◆ Text
** Start **

NATIONAL PARK SERVICE
Visual Preferences of Travelers Along the Blue Ridge Parkway
NPS Logo

PREFACE

Man's use of the natural environment frequently results in conflicting demands regarding the value of certain resources. Unlike Lester Ward's "telic" view of mankind, which described life as a struggle to gain control over natural resources (Dynamic Sociology 1883), much of man's effort today is directed at resolving conflicts between competing claims over how to use the natural environment. Solutions for resolving or reducing these competing demands usually involve some compromise. Aesthetic beauty—or the enjoyment of viewing scenic vistas of the natural landscape—reflects only one of the many competing uses society demands of its natural environment.

The Blue Ridge Parkway offers transportation, recreation, and culture to travelers who tour its 470-mile corridor through the crest of the southern Appalachians. However, the main feature of the parkway is the appeal of its scenic beauty. The parkway's travel brochures describe "past vistas of quiet natural beauty and rural landscapes lightly shaped by the activities of man. You travel the Southern Highlands, a land of forested mountains, exquisite during the flowering spring, cool in the green summer, colorful in the red autumn." How does man "lightly shape" nature to provide visual scenes that offer an enjoyable sightseeing experience? The research described in this book seeks to answer this question by focusing on the tourist as sightseer.

Our approach for this research was to unite different scientific disciplines through a single set of surveys to determine the travelers' preferences for scenic overlooks and scenes along the Blue Ridge Parkway. A cooperative effort was mounted to cut across disciplinary lines to obtain the visual preferences of travelers through the perspectives of the psychologist, sociologist, forest recreationist and landscape architect. All of these disciplines share an interest in trying to understand and predict what influences a traveler's sightseeing preferences, but no such common research effort had been attempted until this project.

** End **

◆ Instructions
#1 Summarize the preface above in two sentences.
#2 Name every professional perspective that the preface says was used to obtain travelers' visual preferences.

◆ Material
** Start **

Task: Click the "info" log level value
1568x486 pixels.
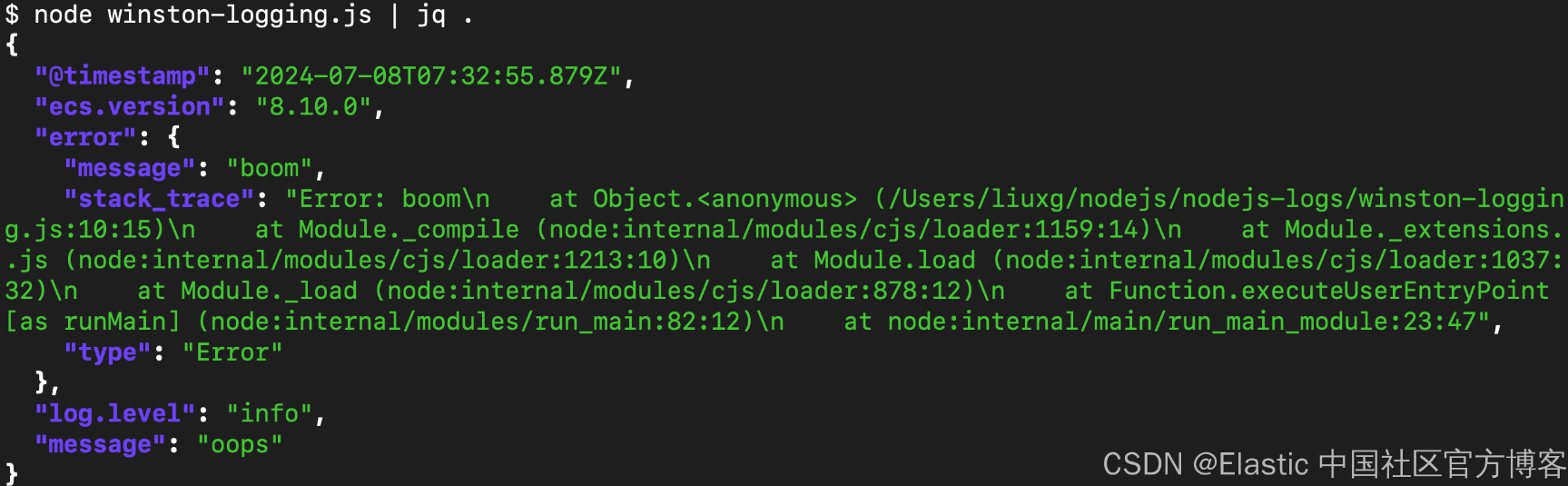Action: [x=270, y=414]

** End **

◆ Exercise answers
#1 Human use of the natural environment brings competing demands, and the enjoyment of scenic views is only one of them; the main feature of the Blue Ridge Parkway is the appeal of its scenic beauty. The research seeks to learn how people "lightly shape" nature to give enjoyable sightseeing by using a single set of surveys, drawing on several disciplines, to determine travelers' preferences for scenic overlooks and scenes along the parkway.

#2
- Psychologist
- Sociologist
- Forest recreationist
- Landscape architect